Introduced by Thomas Nixon
Hello, I’m Thomas, and welcome back to Writer Of The Month, where each month we showcase works from a range of writers across the literary spectrum.
This month, we’re looking at Welsh writer, illustrator and philosopher Gareth Southwell, whose work in philosophy has spanned over three decades. An author of numerous books, as well as a PhD on the subject of death, Gareth has written novels, novellas and non-fiction pieces throughout his career. His sci-fi novels, two of which we’ll be looking at today, draw on his background in philosophy and his love-hate relationship with technology.
When he’s not writing, you can often find Gareth designing the latest book covers, with book illustration being his bread and butter.
For our first piece, we’re looking at MUNKi, a near-future sci-fi mystery set in the UK and parts of Italy. It centres around Cari, a young woman who believes that Merrywhile Industries, an unscrupulous technology company, has stolen her grandfather’s memories. The extract is taken from later in the story, where Mel, a washed-up tabloid journalist aiding Cari in her fight against Merrywhile, is starting to have doubts about her calling.
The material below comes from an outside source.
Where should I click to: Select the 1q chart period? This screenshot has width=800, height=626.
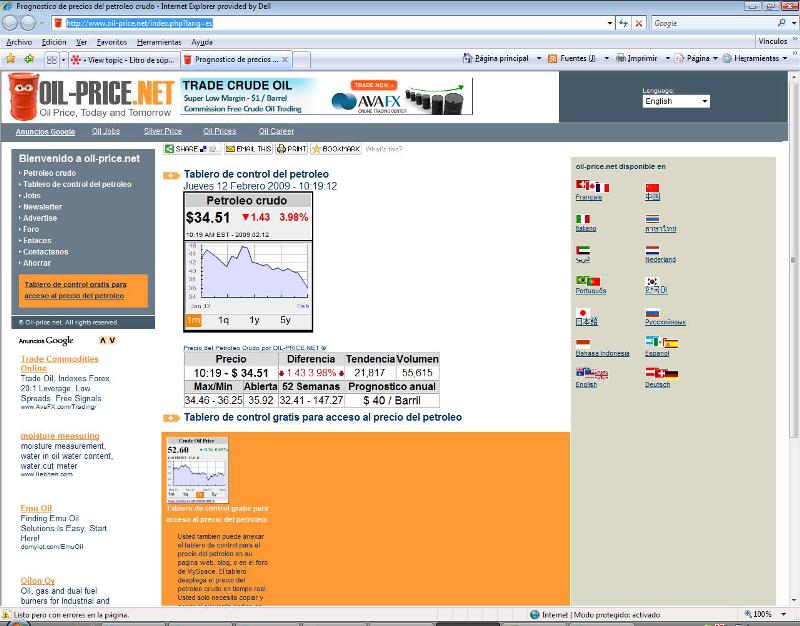click(x=224, y=320)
Mel’s parents hadn’t wanted her to become a journalist, her father least of all. He’d been delighted when she’d been accepted at Leeds (“a good redbrick”), and more so that she’d chosen to study English, his own subject. He’d been midway through a PhD himself when her mother had fallen pregnant. (Why fallen? A fallen woman? An accident, like falling over?) And so he had decided to quit his studies to pursue teaching – those being the days when teaching was still just about a survivable job, and they needed the money more than anyone needed an academic (does anyone ever really need academics?). So despite her mother’s protestations that they’d manage, he’d shelved his thesis on Shakespeare’s something or other (“I mean, it’s not like the world is calling out for another book on the Bard, is it, love?”, laughing off his disappointment), and told himself, no doubt, I can always go back to it. But deep down knowing that he would not; that he had committed himself to forty years of teaching Lord of the Flies to the epitome of the sort of semi-feral, sub-moral creatures that had inspired Golding in the first place.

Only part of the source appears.